The final deliverable for this assignment, worth the remaining 85% of the total project mark, is a report (submitted digitally via Wattle) containing the following (use this structure):

1. An Introduction that describes the overall background and rationale for the system you have chosen to model. In writing this Introduction you should assume that your reader has little or no knowledge of the application area and system with which you are dealing and this Introduction should therefore take your reader to a point where she/he has enough information to fully understand all the material that follows.

2. A section describing the scope, functions, constraints, and any other relevant features that apply to the system you have chosen to model. Be careful, in writing this as well as the following section, to avoid focusing on matters that are primarily technical. Remember that it is analysis you are supposed to be doing, not design or implementation, and this is largely a business-oriented activity dealing with what the system should be doing rather than how it is eventually going to do it.

3. A section presenting the detailed user requirements that form the basis for your model of the system. While it is not always possible, generally the best projects are those that have real users (other than you!) for the system you are analysing and modelling and with whom you need to interact to develop the list of detailed system user requirements. Avoid gathering enhancements as this complicates the exercise. Focus on the existing system and associated user requirements.

4. A section documenting the actual models you have constructed. This is to include process, logic and data models. The process model is to be constructed using the DFD technique and should, at least for several processes, extend all the way down to a primitive DFD together with its associated logic model. The data model is to be constructed using the ER diagramming technique. You are also to provide a data dictionary in which the meanings of all the important terms in your model are explained.

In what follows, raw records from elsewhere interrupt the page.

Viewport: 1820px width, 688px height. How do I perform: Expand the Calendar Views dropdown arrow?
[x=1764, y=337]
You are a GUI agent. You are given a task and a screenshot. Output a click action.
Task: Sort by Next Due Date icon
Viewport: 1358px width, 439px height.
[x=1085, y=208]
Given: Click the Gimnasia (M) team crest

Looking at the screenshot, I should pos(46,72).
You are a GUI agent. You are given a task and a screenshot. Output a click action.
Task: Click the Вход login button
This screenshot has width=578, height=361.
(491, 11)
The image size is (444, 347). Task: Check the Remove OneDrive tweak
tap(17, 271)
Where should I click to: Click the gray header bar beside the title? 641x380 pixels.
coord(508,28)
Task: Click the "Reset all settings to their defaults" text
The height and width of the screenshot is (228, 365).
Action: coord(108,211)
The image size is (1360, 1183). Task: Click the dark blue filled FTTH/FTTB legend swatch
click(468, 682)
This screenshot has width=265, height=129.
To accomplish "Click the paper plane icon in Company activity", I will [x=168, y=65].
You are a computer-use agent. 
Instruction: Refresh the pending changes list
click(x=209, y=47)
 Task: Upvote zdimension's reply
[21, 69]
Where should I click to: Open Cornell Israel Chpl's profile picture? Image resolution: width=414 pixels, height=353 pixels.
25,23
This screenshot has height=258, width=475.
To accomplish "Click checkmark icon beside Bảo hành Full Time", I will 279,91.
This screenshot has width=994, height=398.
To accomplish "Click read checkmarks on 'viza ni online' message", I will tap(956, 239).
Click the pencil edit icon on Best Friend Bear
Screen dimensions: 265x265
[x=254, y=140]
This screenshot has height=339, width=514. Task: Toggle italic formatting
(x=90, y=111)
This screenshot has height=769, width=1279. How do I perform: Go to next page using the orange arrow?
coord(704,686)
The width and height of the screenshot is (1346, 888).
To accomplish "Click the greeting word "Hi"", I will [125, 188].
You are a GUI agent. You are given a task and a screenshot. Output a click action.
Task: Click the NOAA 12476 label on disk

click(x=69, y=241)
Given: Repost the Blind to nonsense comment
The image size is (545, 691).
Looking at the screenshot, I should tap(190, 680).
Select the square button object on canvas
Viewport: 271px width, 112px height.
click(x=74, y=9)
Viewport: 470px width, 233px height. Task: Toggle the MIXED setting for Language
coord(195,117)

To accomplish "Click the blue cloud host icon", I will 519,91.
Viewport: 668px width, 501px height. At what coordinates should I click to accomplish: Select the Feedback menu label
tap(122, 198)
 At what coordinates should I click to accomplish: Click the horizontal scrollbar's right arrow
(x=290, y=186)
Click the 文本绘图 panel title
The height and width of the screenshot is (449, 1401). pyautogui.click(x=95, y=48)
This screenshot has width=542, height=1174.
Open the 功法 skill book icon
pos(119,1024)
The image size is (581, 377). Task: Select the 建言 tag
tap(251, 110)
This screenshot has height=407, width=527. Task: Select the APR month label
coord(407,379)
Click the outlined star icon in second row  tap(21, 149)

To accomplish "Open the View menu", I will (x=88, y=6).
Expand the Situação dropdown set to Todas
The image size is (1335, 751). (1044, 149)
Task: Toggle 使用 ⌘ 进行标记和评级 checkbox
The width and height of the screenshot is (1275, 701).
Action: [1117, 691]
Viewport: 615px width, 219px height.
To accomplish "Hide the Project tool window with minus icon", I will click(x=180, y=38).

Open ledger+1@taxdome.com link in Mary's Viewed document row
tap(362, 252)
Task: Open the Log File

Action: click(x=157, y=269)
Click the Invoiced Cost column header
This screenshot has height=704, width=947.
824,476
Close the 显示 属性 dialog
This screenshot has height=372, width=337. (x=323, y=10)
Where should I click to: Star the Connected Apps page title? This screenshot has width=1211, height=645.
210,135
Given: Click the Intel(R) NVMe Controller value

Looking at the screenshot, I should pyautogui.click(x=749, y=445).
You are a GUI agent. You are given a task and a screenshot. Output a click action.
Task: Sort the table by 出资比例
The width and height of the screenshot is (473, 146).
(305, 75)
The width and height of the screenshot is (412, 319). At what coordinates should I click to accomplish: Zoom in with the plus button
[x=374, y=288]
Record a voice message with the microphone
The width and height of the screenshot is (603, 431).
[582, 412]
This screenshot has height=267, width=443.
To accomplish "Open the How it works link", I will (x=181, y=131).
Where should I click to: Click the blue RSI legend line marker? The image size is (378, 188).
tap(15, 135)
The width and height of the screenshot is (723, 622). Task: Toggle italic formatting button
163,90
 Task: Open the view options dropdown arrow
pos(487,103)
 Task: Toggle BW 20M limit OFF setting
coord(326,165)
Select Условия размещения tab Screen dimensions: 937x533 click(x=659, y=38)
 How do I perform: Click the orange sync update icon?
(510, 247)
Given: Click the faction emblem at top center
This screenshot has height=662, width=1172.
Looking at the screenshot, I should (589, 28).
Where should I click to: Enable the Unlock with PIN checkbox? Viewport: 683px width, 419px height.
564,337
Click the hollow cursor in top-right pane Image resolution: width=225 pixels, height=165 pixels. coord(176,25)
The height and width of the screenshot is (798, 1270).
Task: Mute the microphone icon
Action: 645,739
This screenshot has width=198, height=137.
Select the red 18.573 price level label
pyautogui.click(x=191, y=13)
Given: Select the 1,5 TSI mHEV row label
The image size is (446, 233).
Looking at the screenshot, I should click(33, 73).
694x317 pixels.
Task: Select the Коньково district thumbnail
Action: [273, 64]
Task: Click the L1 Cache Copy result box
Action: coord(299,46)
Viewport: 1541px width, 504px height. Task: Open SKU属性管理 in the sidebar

5. A section in which you provide a UML version of your system model. A Use case diagram is required with use case descriptions for all use cases in the diagram. A class diagram and sequence, state and activity diagrams are also required

6. Lastly, a section in which you reflect on your analysis work and discuss what you learned about the analysis process as well as any difficulties you faced and how you overcame them, and any other interesting points that emerged from your assignment work. Please also include, in this section, your thoughts on the value of the assignment as a learning tool for this course, and any way(s) in which you think it could be improved.

The due date for the third and final assignment deliverable is the end of the first week of exams. Suggested page length is 50 pages (but shorter… or longer…. may also be suitable).

Other Remarks

If you have difficulty in deciding what would be an appropriate system to model, or are having other trouble deciding what to do, please discuss it with me (the course convenor) before you set out too far in your work.

There is NO recommended page/word length, or limit. Make the report easy to read by carefully thinking about the structure and flow. Don’t leave this until 1-2 weeks before it is due – make some progress each week and take what you learnt to improve the report over the duration of the semester.

You may use an appropriate CASE tool to assist you in your work, in fact, it is STRONGLY recommended if you can obtain or have access to one, but it is not essential for the purposes of this assignment. As the work needs to be submitted digitally via Wattle uploaded, any hand-drawn materials will need to be scanned and included in your assignment upload file (Word document or PDF).

When incorporating images into your Word document use the ‘insert’ function rather than ‘copy and paste’ as this will minimize your file size. Wattle has a maximum upload size of 40MB.